Task: Repeat each of the following entries word for word, from the first to the last.

(Entries excerpted from a collection)

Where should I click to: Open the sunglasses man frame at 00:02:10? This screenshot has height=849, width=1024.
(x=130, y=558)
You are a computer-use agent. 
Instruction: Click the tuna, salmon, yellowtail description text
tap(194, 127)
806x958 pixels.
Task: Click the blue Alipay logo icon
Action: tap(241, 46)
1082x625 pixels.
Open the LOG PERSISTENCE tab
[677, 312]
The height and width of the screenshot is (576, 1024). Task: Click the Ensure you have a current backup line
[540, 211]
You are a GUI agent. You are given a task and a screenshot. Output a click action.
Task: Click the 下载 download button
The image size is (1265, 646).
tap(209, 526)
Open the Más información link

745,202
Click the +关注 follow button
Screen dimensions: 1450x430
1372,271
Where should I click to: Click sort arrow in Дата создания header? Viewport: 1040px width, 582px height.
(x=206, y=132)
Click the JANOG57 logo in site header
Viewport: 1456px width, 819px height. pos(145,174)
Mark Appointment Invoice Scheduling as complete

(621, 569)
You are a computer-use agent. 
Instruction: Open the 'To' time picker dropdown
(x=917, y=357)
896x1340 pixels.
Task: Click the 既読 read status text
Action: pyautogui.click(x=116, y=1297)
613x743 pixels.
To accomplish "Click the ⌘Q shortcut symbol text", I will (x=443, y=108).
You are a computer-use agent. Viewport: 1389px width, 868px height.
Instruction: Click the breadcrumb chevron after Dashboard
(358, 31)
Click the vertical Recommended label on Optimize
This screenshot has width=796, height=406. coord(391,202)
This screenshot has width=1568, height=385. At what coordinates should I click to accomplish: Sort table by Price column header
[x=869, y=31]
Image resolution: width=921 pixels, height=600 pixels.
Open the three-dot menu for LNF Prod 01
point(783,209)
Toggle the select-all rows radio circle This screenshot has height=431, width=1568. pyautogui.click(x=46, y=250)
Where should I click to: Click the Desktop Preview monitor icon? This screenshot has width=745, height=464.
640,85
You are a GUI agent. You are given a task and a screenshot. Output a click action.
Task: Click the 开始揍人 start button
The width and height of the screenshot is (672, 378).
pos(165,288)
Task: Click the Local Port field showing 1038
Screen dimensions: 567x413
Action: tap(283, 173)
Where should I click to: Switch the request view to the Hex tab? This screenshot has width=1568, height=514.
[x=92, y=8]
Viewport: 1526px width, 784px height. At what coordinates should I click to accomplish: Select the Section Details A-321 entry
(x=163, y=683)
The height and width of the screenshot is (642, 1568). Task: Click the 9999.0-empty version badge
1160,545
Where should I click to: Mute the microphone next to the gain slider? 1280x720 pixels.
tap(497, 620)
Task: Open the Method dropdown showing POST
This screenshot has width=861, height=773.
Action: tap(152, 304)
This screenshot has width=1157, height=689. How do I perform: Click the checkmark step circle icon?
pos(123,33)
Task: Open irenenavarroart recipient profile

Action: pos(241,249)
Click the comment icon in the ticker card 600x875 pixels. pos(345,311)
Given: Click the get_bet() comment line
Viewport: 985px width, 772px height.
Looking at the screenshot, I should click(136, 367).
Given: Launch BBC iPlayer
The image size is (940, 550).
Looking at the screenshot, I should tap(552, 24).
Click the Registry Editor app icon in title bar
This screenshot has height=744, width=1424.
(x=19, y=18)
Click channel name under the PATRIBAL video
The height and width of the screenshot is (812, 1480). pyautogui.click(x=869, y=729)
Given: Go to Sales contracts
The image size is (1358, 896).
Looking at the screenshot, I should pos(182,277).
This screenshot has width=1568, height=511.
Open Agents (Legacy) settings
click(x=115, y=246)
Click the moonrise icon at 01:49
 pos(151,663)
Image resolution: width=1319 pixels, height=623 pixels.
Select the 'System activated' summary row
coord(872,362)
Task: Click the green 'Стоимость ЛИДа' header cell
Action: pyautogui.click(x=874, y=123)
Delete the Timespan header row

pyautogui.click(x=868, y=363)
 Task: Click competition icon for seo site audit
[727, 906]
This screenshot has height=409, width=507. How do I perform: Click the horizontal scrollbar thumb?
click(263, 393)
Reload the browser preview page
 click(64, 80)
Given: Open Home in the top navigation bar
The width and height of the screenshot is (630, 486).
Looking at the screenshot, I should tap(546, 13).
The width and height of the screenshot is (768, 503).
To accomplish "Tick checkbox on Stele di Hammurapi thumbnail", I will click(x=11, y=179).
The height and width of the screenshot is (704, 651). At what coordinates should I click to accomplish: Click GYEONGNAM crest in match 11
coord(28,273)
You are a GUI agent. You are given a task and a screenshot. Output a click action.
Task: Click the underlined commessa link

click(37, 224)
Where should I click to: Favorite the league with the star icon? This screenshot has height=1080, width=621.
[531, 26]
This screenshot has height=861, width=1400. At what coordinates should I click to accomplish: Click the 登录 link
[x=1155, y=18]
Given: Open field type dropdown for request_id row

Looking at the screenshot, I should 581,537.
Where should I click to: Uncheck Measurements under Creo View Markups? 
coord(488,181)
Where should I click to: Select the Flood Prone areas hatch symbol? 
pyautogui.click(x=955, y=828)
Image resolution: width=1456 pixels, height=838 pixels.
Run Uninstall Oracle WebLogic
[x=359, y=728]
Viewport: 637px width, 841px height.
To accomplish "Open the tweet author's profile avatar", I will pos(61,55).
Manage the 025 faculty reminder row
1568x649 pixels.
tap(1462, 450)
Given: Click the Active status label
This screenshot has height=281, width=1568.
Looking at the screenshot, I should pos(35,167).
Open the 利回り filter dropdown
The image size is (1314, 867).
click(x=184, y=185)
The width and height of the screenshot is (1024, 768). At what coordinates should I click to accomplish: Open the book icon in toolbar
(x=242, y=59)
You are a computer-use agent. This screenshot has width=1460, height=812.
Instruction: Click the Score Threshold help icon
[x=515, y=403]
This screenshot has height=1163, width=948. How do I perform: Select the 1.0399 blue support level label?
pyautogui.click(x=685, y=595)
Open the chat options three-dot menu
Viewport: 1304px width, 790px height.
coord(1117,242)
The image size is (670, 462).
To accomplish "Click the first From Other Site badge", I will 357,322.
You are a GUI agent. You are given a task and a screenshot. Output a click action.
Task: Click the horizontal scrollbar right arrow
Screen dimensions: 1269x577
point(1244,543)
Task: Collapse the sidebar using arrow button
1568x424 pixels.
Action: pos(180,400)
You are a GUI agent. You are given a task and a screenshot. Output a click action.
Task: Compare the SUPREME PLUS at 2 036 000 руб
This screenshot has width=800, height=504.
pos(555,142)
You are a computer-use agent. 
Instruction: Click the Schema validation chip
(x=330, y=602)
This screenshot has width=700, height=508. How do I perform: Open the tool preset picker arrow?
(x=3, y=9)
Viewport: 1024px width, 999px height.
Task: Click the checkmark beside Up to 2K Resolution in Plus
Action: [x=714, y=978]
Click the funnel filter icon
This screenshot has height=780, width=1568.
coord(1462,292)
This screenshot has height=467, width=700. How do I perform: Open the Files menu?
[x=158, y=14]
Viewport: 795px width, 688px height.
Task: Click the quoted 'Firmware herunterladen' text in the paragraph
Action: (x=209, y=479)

The solution:
Where should I click to: Open the sunglasses man frame at 00:02:10? This screenshot has height=849, width=1024.
(x=130, y=558)
You are a computer-use agent. 
Instruction: Click the tuna, salmon, yellowtail description text
tap(194, 127)
806x958 pixels.
Task: Click the blue Alipay logo icon
Action: tap(241, 46)
1082x625 pixels.
Open the LOG PERSISTENCE tab
[677, 312]
The height and width of the screenshot is (576, 1024). Task: Click the Ensure you have a current backup line
[540, 211]
You are a GUI agent. You are given a task and a screenshot. Output a click action.
Task: Click the 下载 download button
The image size is (1265, 646).
tap(209, 526)
Open the Más información link

745,202
Click the +关注 follow button
Screen dimensions: 1450x430
1372,271
Where should I click to: Click sort arrow in Дата создания header? Viewport: 1040px width, 582px height.
(x=206, y=132)
Click the JANOG57 logo in site header
Viewport: 1456px width, 819px height. pos(145,174)
Mark Appointment Invoice Scheduling as complete

(621, 569)
You are a computer-use agent. 
Instruction: Open the 'To' time picker dropdown
(x=917, y=357)
896x1340 pixels.
Task: Click the 既読 read status text
Action: pyautogui.click(x=116, y=1297)
613x743 pixels.
To accomplish "Click the ⌘Q shortcut symbol text", I will (x=443, y=108).
You are a computer-use agent. Viewport: 1389px width, 868px height.
Instruction: Click the breadcrumb chevron after Dashboard
(358, 31)
Click the vertical Recommended label on Optimize
This screenshot has width=796, height=406. coord(391,202)
This screenshot has width=1568, height=385. At what coordinates should I click to accomplish: Sort table by Price column header
[x=869, y=31]
Image resolution: width=921 pixels, height=600 pixels.
Open the three-dot menu for LNF Prod 01
point(783,209)
Toggle the select-all rows radio circle This screenshot has height=431, width=1568. pyautogui.click(x=46, y=250)
Where should I click to: Click the Desktop Preview monitor icon? This screenshot has width=745, height=464.
640,85
You are a GUI agent. You are given a task and a screenshot. Output a click action.
Task: Click the 开始揍人 start button
The width and height of the screenshot is (672, 378).
pos(165,288)
Task: Click the Local Port field showing 1038
Screen dimensions: 567x413
Action: tap(283, 173)
Where should I click to: Switch the request view to the Hex tab? This screenshot has width=1568, height=514.
[x=92, y=8]
Viewport: 1526px width, 784px height. At what coordinates should I click to accomplish: Select the Section Details A-321 entry
(x=163, y=683)
The height and width of the screenshot is (642, 1568). Task: Click the 9999.0-empty version badge
1160,545
Where should I click to: Mute the microphone next to the gain slider? 1280x720 pixels.
tap(497, 620)
Task: Open the Method dropdown showing POST
This screenshot has width=861, height=773.
Action: tap(152, 304)
This screenshot has width=1157, height=689. How do I perform: Click the checkmark step circle icon?
pos(123,33)
Task: Open irenenavarroart recipient profile

Action: pos(241,249)
Click the comment icon in the ticker card 600x875 pixels. pos(345,311)
Given: Click the get_bet() comment line
Viewport: 985px width, 772px height.
Looking at the screenshot, I should click(136, 367).
Given: Launch BBC iPlayer
The image size is (940, 550).
Looking at the screenshot, I should tap(552, 24).
Click the Registry Editor app icon in title bar
This screenshot has height=744, width=1424.
(x=19, y=18)
Click channel name under the PATRIBAL video
The height and width of the screenshot is (812, 1480). pyautogui.click(x=869, y=729)
Given: Go to Sales contracts
The image size is (1358, 896).
Looking at the screenshot, I should pos(182,277).
This screenshot has width=1568, height=511.
Open Agents (Legacy) settings
click(x=115, y=246)
Click the moonrise icon at 01:49
 pos(151,663)
Image resolution: width=1319 pixels, height=623 pixels.
Select the 'System activated' summary row
coord(872,362)
Task: Click the green 'Стоимость ЛИДа' header cell
Action: pyautogui.click(x=874, y=123)
Delete the Timespan header row

pyautogui.click(x=868, y=363)
 Task: Click competition icon for seo site audit
[727, 906]
This screenshot has height=409, width=507. How do I perform: Click the horizontal scrollbar thumb?
click(263, 393)
Reload the browser preview page
 click(64, 80)
Given: Open Home in the top navigation bar
The width and height of the screenshot is (630, 486).
Looking at the screenshot, I should tap(546, 13).
The width and height of the screenshot is (768, 503).
To accomplish "Tick checkbox on Stele di Hammurapi thumbnail", I will click(x=11, y=179).
The height and width of the screenshot is (704, 651). At what coordinates should I click to accomplish: Click GYEONGNAM crest in match 11
coord(28,273)
You are a GUI agent. You are given a task and a screenshot. Output a click action.
Task: Click the underlined commessa link

click(37, 224)
Where should I click to: Favorite the league with the star icon? This screenshot has height=1080, width=621.
[531, 26]
This screenshot has height=861, width=1400. At what coordinates should I click to accomplish: Click the 登录 link
[x=1155, y=18]
Given: Open field type dropdown for request_id row

Looking at the screenshot, I should 581,537.
Where should I click to: Uncheck Measurements under Creo View Markups? 
coord(488,181)
Where should I click to: Select the Flood Prone areas hatch symbol? 
pyautogui.click(x=955, y=828)
Image resolution: width=1456 pixels, height=838 pixels.
Run Uninstall Oracle WebLogic
[x=359, y=728]
Viewport: 637px width, 841px height.
To accomplish "Open the tweet author's profile avatar", I will pos(61,55).
Manage the 025 faculty reminder row
1568x649 pixels.
tap(1462, 450)
Given: Click the Active status label
This screenshot has height=281, width=1568.
Looking at the screenshot, I should pos(35,167).
Open the 利回り filter dropdown
The image size is (1314, 867).
click(x=184, y=185)
The width and height of the screenshot is (1024, 768). At what coordinates should I click to accomplish: Open the book icon in toolbar
(x=242, y=59)
You are a computer-use agent. This screenshot has width=1460, height=812.
Instruction: Click the Score Threshold help icon
[x=515, y=403]
This screenshot has height=1163, width=948. How do I perform: Select the 1.0399 blue support level label?
pyautogui.click(x=685, y=595)
Open the chat options three-dot menu
Viewport: 1304px width, 790px height.
coord(1117,242)
The image size is (670, 462).
To accomplish "Click the first From Other Site badge", I will 357,322.
You are a GUI agent. You are given a task and a screenshot. Output a click action.
Task: Click the horizontal scrollbar right arrow
Screen dimensions: 1269x577
point(1244,543)
Task: Collapse the sidebar using arrow button
1568x424 pixels.
Action: pos(180,400)
You are a GUI agent. You are given a task and a screenshot. Output a click action.
Task: Compare the SUPREME PLUS at 2 036 000 руб
This screenshot has width=800, height=504.
pos(555,142)
You are a computer-use agent. 
Instruction: Click the Schema validation chip
(x=330, y=602)
This screenshot has width=700, height=508. How do I perform: Open the tool preset picker arrow?
(x=3, y=9)
Viewport: 1024px width, 999px height.
Task: Click the checkmark beside Up to 2K Resolution in Plus
Action: [x=714, y=978]
Click the funnel filter icon
This screenshot has height=780, width=1568.
coord(1462,292)
This screenshot has height=467, width=700. How do I perform: Open the Files menu?
[x=158, y=14]
Viewport: 795px width, 688px height.
Task: Click the quoted 'Firmware herunterladen' text in the paragraph
Action: (x=209, y=479)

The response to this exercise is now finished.